[SOURCE INFORMATION Boundary: Start]
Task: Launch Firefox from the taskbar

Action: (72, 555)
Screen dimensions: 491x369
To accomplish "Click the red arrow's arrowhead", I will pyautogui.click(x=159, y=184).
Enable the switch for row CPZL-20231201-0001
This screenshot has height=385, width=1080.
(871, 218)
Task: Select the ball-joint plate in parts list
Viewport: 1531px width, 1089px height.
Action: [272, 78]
[SOURCE INFORMATION Boundary: End]
Please reproduce all of the entries exactly as they stand.

Task: Launch Firefox from the taskbar

Action: (72, 555)
Screen dimensions: 491x369
To accomplish "Click the red arrow's arrowhead", I will pyautogui.click(x=159, y=184).
Enable the switch for row CPZL-20231201-0001
This screenshot has height=385, width=1080.
(871, 218)
Task: Select the ball-joint plate in parts list
Viewport: 1531px width, 1089px height.
Action: [272, 78]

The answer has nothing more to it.